:: WORK INSTRUCTIONS ::
From the start of the records through the line containing "coord(89,20)", swap "logo" for "emblem" and give those lines again with everything else unchanged.

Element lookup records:
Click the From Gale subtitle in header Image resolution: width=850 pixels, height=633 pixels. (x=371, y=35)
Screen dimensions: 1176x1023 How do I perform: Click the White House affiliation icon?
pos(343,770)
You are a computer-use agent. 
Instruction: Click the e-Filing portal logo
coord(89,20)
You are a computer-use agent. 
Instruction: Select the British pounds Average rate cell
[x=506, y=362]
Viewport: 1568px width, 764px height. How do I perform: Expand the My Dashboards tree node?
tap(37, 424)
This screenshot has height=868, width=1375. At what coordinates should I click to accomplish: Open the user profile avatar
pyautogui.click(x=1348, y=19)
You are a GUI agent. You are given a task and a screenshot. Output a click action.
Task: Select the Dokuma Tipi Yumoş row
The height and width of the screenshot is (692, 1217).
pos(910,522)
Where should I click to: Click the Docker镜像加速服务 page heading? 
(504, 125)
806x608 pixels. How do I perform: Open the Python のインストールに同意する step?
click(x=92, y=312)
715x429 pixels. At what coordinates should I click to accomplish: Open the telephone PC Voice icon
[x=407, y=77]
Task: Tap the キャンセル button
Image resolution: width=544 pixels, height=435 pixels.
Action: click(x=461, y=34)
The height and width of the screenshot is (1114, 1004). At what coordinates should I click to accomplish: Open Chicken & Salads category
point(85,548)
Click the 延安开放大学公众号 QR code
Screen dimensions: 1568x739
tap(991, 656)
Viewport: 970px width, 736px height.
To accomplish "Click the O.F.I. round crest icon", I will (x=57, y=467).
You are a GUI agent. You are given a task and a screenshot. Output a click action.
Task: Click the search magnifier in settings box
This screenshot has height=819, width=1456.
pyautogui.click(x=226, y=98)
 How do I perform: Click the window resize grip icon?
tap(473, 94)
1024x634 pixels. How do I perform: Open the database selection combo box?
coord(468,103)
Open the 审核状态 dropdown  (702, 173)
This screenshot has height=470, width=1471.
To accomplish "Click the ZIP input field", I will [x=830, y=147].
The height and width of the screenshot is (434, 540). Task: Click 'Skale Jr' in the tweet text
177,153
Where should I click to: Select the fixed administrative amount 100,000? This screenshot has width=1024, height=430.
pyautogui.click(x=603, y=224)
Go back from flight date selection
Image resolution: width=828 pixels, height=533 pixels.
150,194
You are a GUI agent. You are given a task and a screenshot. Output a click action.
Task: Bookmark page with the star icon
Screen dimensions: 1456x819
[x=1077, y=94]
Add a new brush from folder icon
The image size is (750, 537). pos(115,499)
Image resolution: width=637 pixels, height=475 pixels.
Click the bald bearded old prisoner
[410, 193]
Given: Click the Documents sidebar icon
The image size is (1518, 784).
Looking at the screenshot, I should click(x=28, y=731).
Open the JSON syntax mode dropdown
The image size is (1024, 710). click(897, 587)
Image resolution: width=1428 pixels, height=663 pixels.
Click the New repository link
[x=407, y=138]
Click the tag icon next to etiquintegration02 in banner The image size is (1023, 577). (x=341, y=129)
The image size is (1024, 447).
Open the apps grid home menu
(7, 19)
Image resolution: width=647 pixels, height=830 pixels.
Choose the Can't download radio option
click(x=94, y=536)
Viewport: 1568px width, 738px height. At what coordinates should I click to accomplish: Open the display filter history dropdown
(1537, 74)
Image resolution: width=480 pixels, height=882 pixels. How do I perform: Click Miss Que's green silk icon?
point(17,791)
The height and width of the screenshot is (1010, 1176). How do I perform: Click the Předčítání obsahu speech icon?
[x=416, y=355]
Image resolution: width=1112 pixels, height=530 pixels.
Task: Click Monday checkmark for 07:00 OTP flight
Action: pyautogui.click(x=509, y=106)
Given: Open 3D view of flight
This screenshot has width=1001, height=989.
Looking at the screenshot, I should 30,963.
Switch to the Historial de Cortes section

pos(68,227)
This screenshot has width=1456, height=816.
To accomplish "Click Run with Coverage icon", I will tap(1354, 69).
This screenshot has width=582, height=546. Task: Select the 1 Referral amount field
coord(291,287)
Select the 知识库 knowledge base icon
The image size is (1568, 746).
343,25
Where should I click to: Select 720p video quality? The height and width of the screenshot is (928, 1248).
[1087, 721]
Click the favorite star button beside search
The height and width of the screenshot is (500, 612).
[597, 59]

:: WORKED ANSWER ::
Click the From Gale subtitle in header Image resolution: width=850 pixels, height=633 pixels. (x=371, y=35)
Screen dimensions: 1176x1023 How do I perform: Click the White House affiliation icon?
pos(343,770)
You are a computer-use agent. 
Instruction: Click the e-Filing portal emblem
coord(89,20)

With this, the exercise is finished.